Autograph Letter Signed (in pencil). Brockport, New York, October 7, [1860]. 1 pg. To his father.
This inaccurate bystander account of the Brockport murder a month before the presidential election, ignores – as did newspaper accounts – what was really a violent political dispute over the issue of slavery.
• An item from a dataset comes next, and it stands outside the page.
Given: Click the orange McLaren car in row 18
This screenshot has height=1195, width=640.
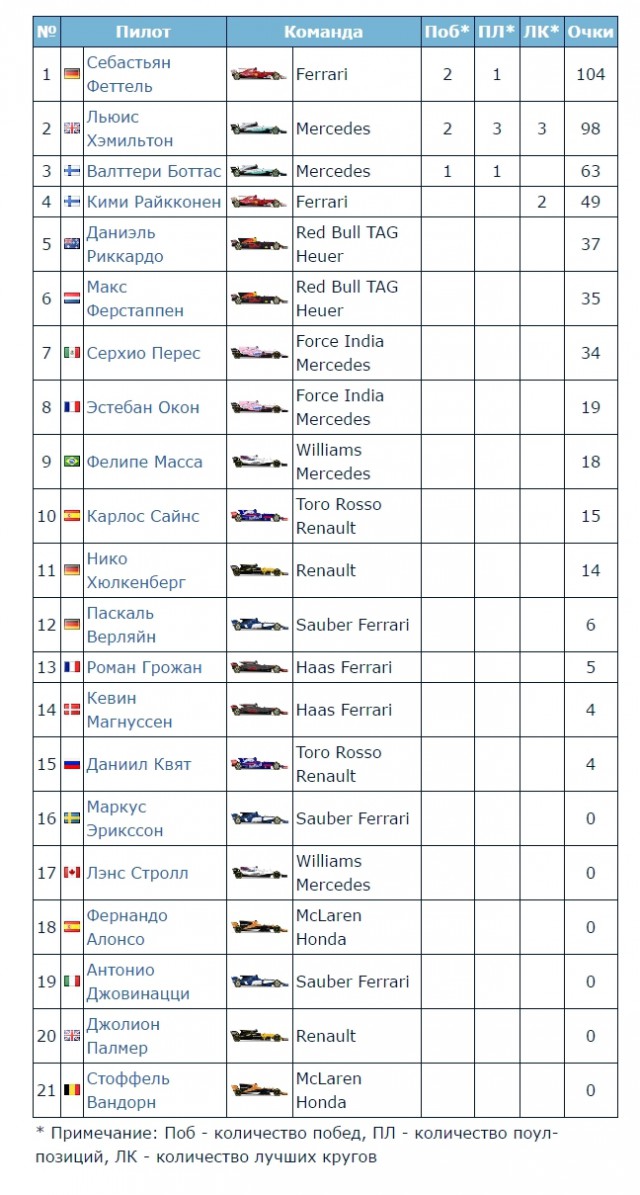Looking at the screenshot, I should pos(259,927).

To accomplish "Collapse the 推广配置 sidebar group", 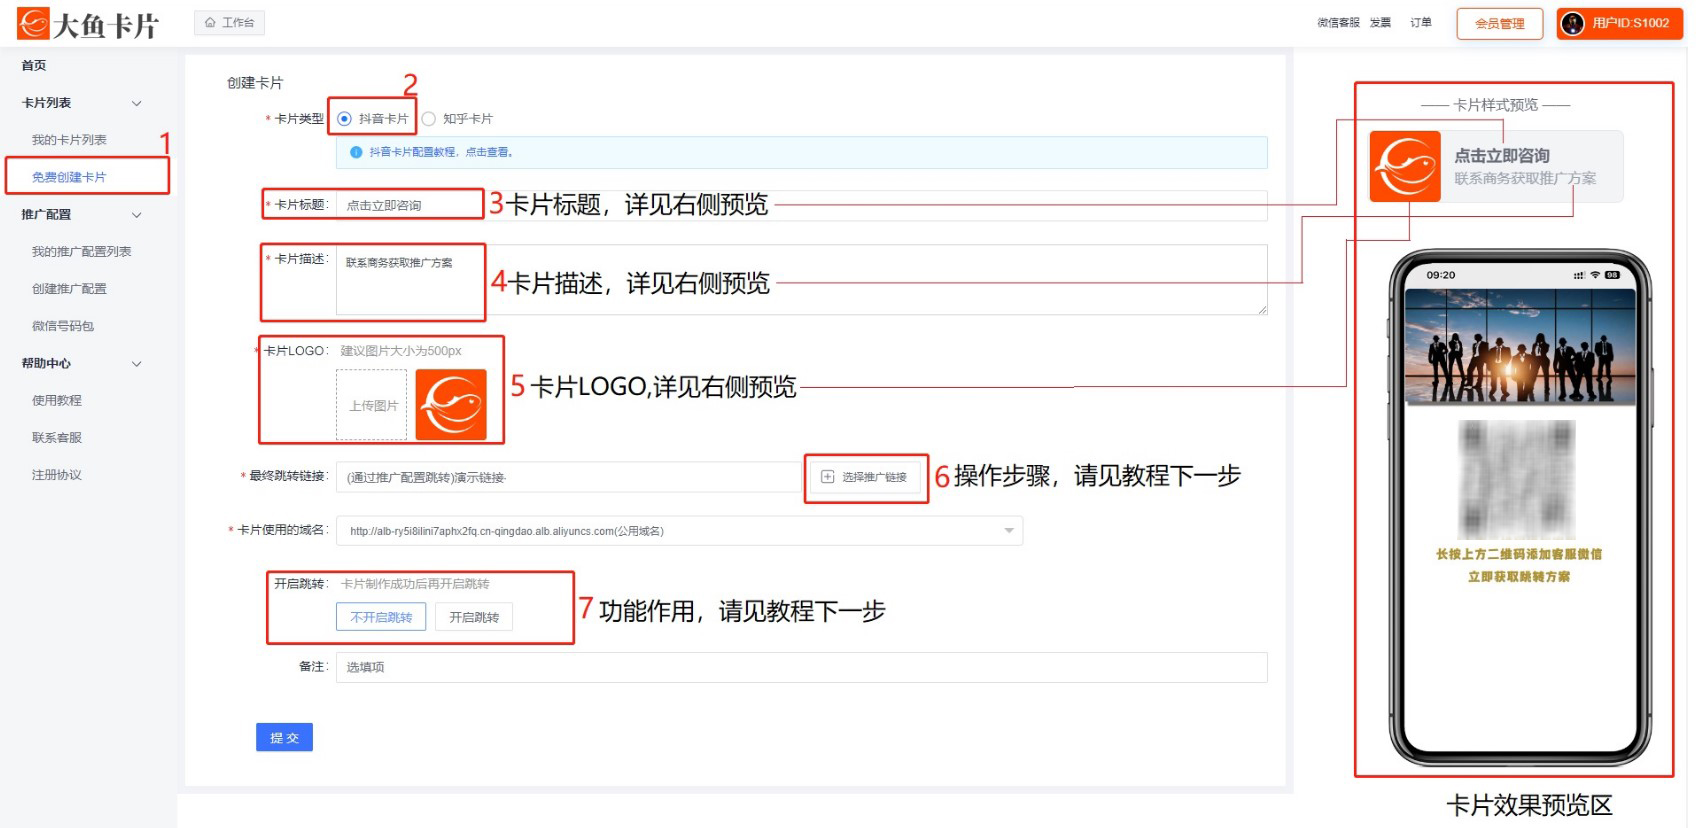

"…. We had one of the awfullest murders here last nite that ever was known. There was a Douglas meeting here last nite & S.E.Church spoke. Thomas Duffy broke into [the] cornes grocery & got one of his big meat knives & went in the cornes grocery stabbing Oscar Nobles in the stomach & he died in a few minutes after. The blade of the knife blade was 16 inches long and ½ wide. They have got the man that done the act in the lock up. …” After an alcohol-fueled rally for Democratic candidate Stephen Douglas, addressed by former Lt. Governor Sanford Church, Peter Duffy, a young Irish blacksmith of “notoriously quarrelsome disposition”, belonging to the pro-Douglas “Little Giants”, got into a fist fight in the street with George Brannan, a “Wide Awake” Lincoln supporter of “unrecorded pugnacity”. Egged on by a mob of inebriated on-lookers, the fight moved to a grocery store and meat market on the canal docks, where Duffy grabbed a butcher knife and cut off Brannan’s thumb. When Oscar Nobles, a 23 year-old carpenter, tried to intervene, Duffy made a “furious lunge”, stabbing him in the abdomen. Nobles ran out into the street, where he collapsed and, carried to a hotel, soon died. Duffy was immediately arrested, soon brought to trial and convicted. To avoid what might have been a “dangerous inflammation of rivalry” between the Wide Awakes and Little Giants, Duffy’s Catholic Priest strongly condemned the slaying, a foretaste of the savage internecine conflict of Civil War.